On Saturday evening I was watching a movie with my family when a text message made me gasp so hard that it scared them. “What happened?” my husband asked, worried. “Nothing bad,” I said, slightly overcome. “It’s just … Ann Selzer has Harris up three in Iowa!”
All day, political nerds had been waiting for the results of J. Ann Selzer’s famously accurate poll of Iowa. The state hasn’t been swingy in a long time, but the Selzer poll, conducted for The Des Moines Register, can offer clues about broader trends in the electorate. In 2016, when many Democrats were feeling complacent about a Hillary Clinton victory, her survey showing Donald Trump leading by seven points in Iowa was an early indication of his underestimated strength in the Midwest. (He ended up winning Iowa by more than nine points.) In 2020, her poll again showed Trump ahead by seven points, which was both close to the final tally and, in retrospect, a sign that Joe Biden’s margins in neighboring states like Wisconsin would be much thinner than other polls were indicating.
So many of us were anxious to see how big Trump’s lead would be this time, and the fact that Selzer instead found him losing came as a shock. The poll may easily turn out to be wrong; Selzer’s record is as good as anyone’s in the business, but it’s not perfect. Should Kamala Harris win this election, though, the poll will be part of the story of her victory. The reason for Selzer’s anomalous finding is simple: women. If it’s anywhere near accurate, it suggests that conventional political wisdom has been seriously underrating the scale of women’s fury over abortion bans and their revulsion at Trump’s cartoonishly macho campaign.

Information supplied:
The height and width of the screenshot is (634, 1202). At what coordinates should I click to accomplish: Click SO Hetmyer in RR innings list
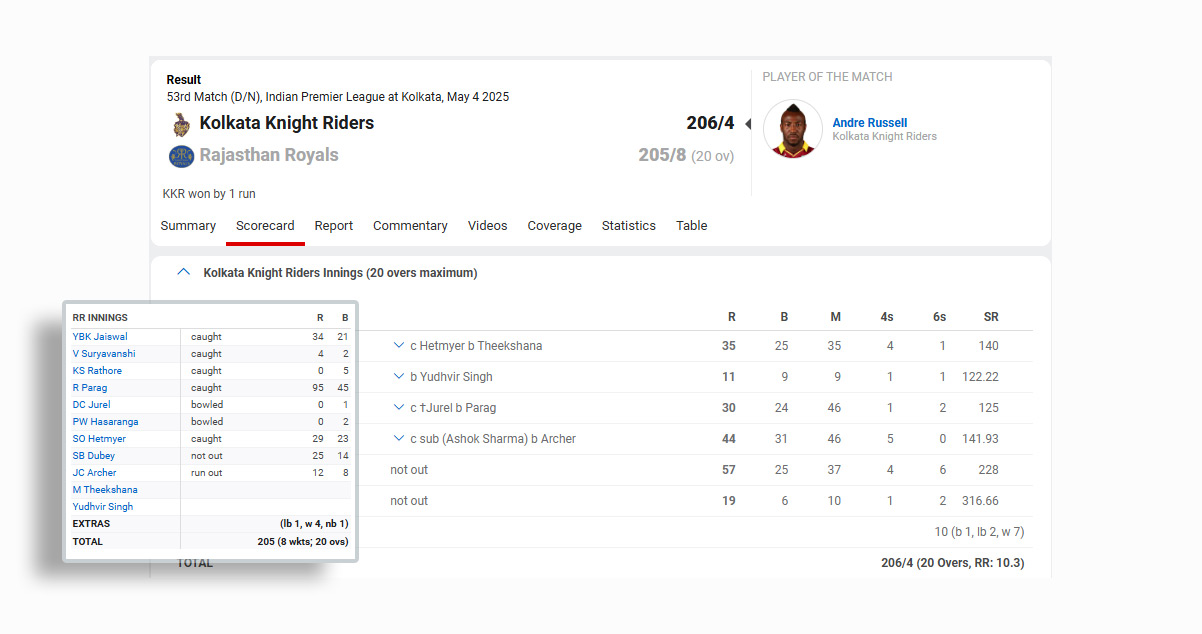99,439
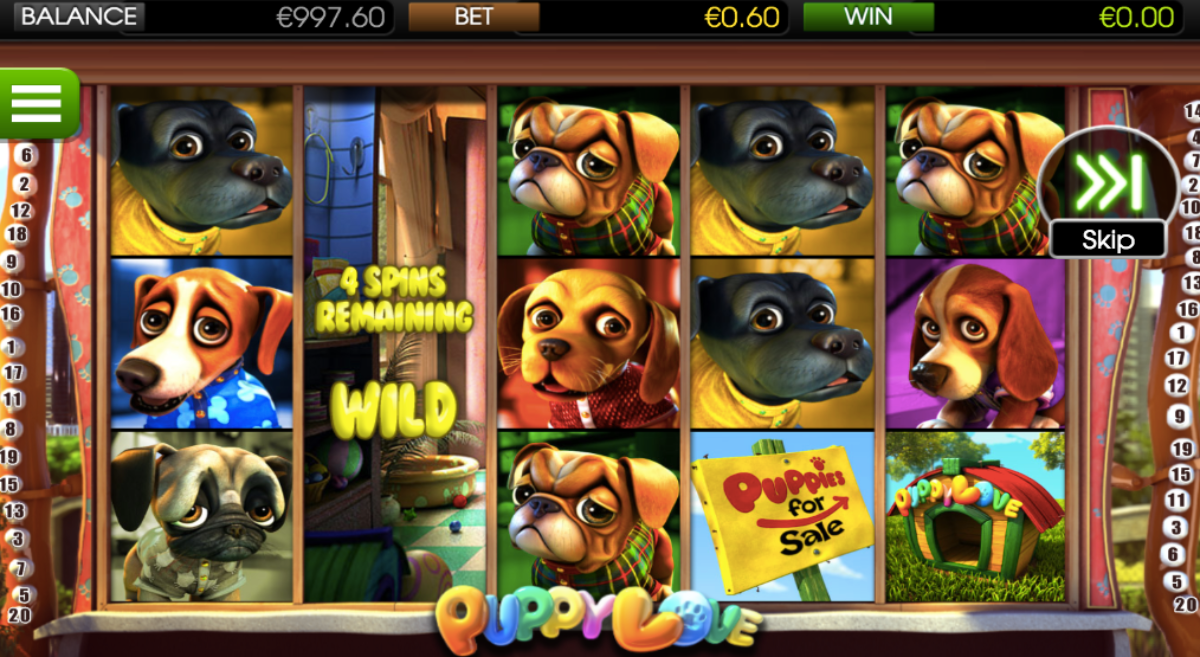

Exercises to complete:
**1.** Summarize the passage on the Selzer Iowa poll in two sentences.
**2.** List every person named in the passage on the Selzer Iowa poll.
**3.** Pick up the passage on the Selzer Iowa poll after its final sentence and continue it.
The lines above have no connection to the passage on the Selzer Iowa poll.

Answers to the exercises:
**1.** J. Ann Selzer's Iowa poll for The Des Moines Register foreshadowed Trump's strength in 2016 and 2020, but this time it showed Kamala Harris leading him by three points in Iowa. The passage says the poll could turn out to be wrong, but it credits the finding to women and argues that conventional wisdom may be underrating women's fury over abortion bans and their revulsion at Trump's macho campaign.

**2.** J. Ann Selzer, Kamala Harris, Hillary Clinton, Donald Trump, Joe Biden

**3.**
Selzer’s poll shows independent women backing Harris by 28 points, and women 65 and older backing her by 2-1. Speaking to Tim Miller of The Bulwark, Selzer speculated about what might have driven these numbers. “It was over the summer that Iowa’s six-week ban on abortion went into effect after all the court challenges were taken care of,” she said. Now, she said, people have been “living with it for a while.”
Women’s anger has, of course, been a catalytic force in American politics since the insult of Trump’s election in 2016. It drove the Women’s March and the #MeToo movement, and persuaded record numbers of Democratic women to run for office in recent cycles. Female rage was rekindled when, thanks to Trump’s Supreme Court picks, we lost Roe v. Wade and women in many conservative states were stripped of control over their reproductive lives. The backlash to Dobbs v. Jackson Women’s Health Organization, the case that ended Roe, is probably why the red wave that Republicans were expecting in 2022 never materialized. It helped Democrats win important state-level victories last year, including the re-election of Gov. Andy Beshear of Kentucky.
Some conservative men have assumed that women’s outrage would fade. “As we settle back into what feels like a status quo,” the Republican pollster Patrick Ruffini told NPR last year, it will be “tougher to move people and to message on” abortion. Others on the right decided to lean into the gender gap, hoping to galvanize disaffected young men, including men of color, to make up for their erosion among women. “For every Karen we lose, there’s a Julio and a Jamal ready to sign up for the MAGA movement,” Representative Matt Gaetz of Florida told the right-wing network Newsmax this year.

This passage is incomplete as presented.